Explanation of Responses:
(1)  Issuer entered into an Agreement and Plan of Merger, dated April 30, 2018 (the "Merger Agreement"), by and among the Issuer, Riptide Parent, LLC ("Parent"), and Riptide Purchaser, Inc., a wholly owned subsidiary of Parent ("Purchaser"). Parent and Purchaser are beneficially owned by affiliates of HGGC, LLC. Pursuant to the Merger Agreement and the tender offer commenced in connection therewith, each share of Issuer common stock held by the Reporting Person was tendered for $10.50 per share in cash (the "Offer Price"), without interest and subject to any required withholding of taxes. Pursuant to the Merger Agreement, on June 19, 2018, Purchaser was merged with and into the Issuer (the "Merger"), with the Issuer being the surviving corporation and becoming a wholly owned subsidiary of Parent.
(2)  Reflects restricted stock units, each representing a contingent right to receive one share of Issuer's common stock.

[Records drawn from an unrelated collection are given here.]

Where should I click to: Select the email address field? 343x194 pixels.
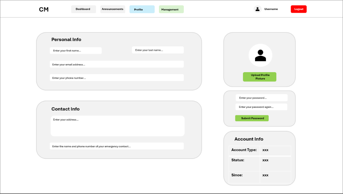tap(117, 64)
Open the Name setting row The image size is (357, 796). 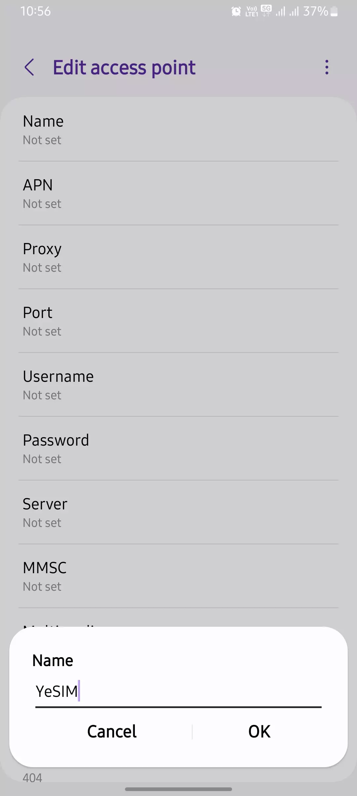(x=179, y=130)
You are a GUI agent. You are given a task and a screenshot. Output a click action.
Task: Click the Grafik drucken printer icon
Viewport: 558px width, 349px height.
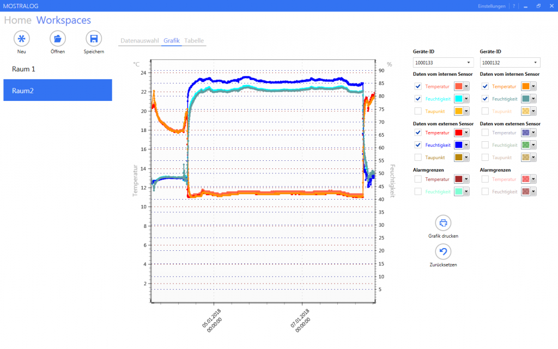(x=443, y=223)
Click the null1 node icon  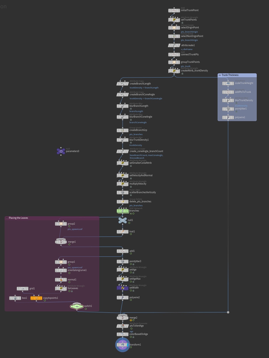(x=123, y=220)
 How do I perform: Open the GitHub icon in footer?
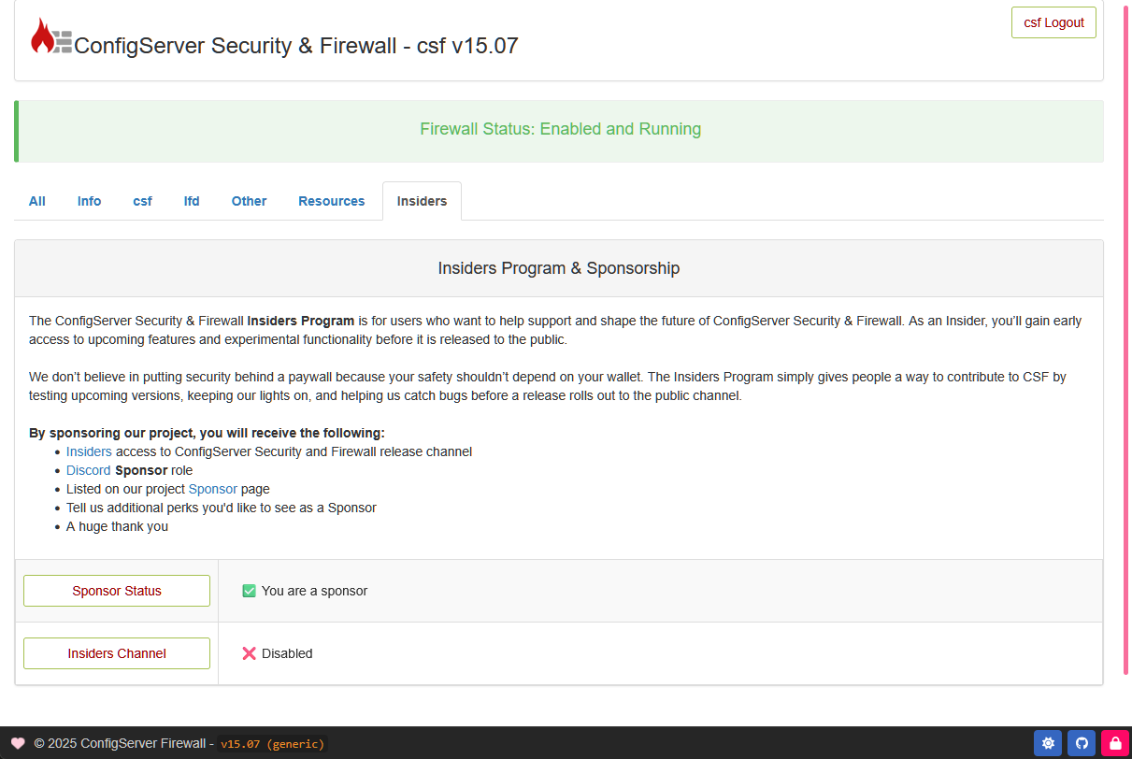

(3)  Upon or in connection with the Merger, each of 2,976 vested restricted stock units was cancelled and converted into the right to receive an amount in cash equal to the Offer Price, subject to any applicable withholding taxes. Each of the remaining unvested restricted stock units was assumed and substituted by Parent (the "Substituted RSUs") and will continue to have, and be subject to, the same terms and conditions as were in effect immediately prior to the effective time of the Merger (including with respect to vesting, settlement and forfeiture terms), except for changes to certain terms rendered inoperative by reason of the Merger or for such certain administrative or ministerial changes, and, upon vesting, the holder thereof shall be entitled, for each Substituted RSU, to an amount in cash, without interest, equal to the Offer Price, less any required withholding taxes, payable on the applicable vesting and settlement date.

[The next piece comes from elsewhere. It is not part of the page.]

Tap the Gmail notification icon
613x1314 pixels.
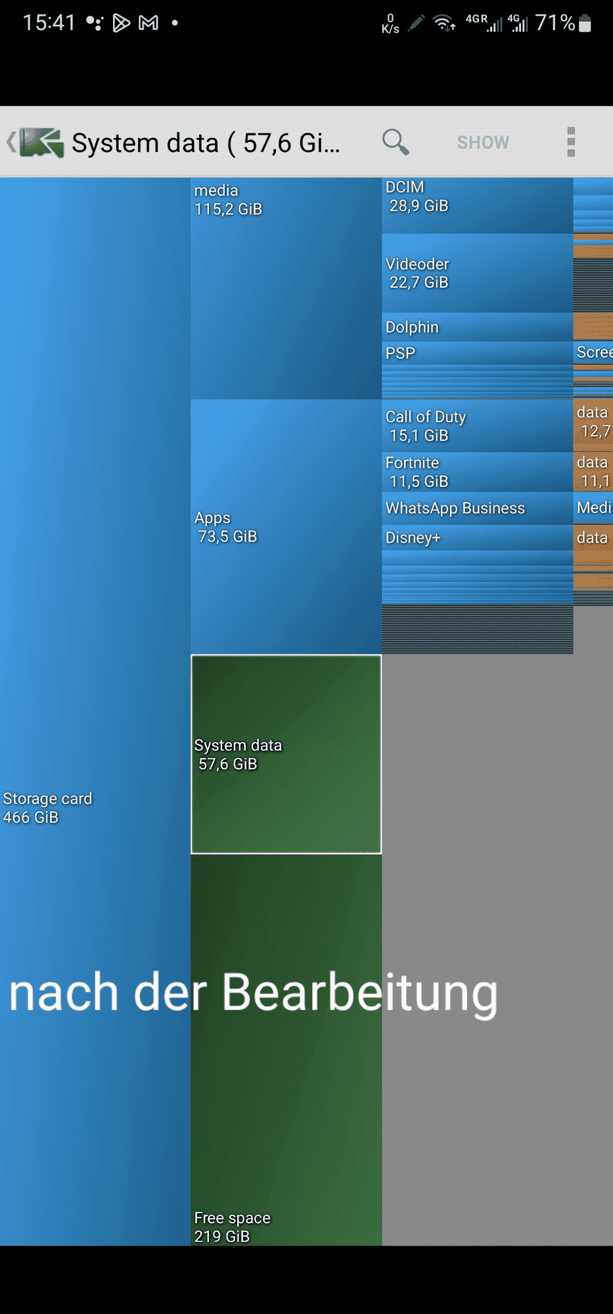pos(148,24)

(4)  The outstanding stock options subject to the grant are fully vested and exercisable.
(5)  Upon or in connection with the Merger, this option was cancelled and converted into the right to receive an amount in cash, without interest, equal to the product of (i) the excess, if any, of the Offer Price over the applicable per-share exercise price of such cancelled option, multiplied by (ii) the total number of shares of Issuer's common stock underlying such option, less any required withholding taxes, provided, that, if the per-share exercise price of any such option was equal to or greater than the Offer Price, such option was cancelled for no consideration.

Reporting Owners
Reporting Owner Name / Address
Relationships
Director 10% Owner Officer Other
ROBERTS MARTIN E
C/O RPX CORPORATION
ONE MARKET PLAZA, STEUART TWR, STE 1100
SAN FRANCISCO, CA 94105
X
Chief Executive Officer

Signatures
Martin E. Roberts 6/19/2018
** Signature of Reporting Person Date


Reminder: Report on a separate line for each class of securities beneficially owned directly or indirectly.
* If the form is filed by more than one reporting person, see Instruction 4(b)(v).
** Intentional misstatements or omissions of facts constitute Federal Criminal Violations. See 18 U.S.C. 1001 and 15 U.S.C. 78ff(a).
Note: File three copies of this Form, one of which must be manually signed. If space is insufficient, see Instruction 6 for procedure.
Persons who respond to the collection of information contained in this form are not required to respond unless the form displays a currently valid OMB control number.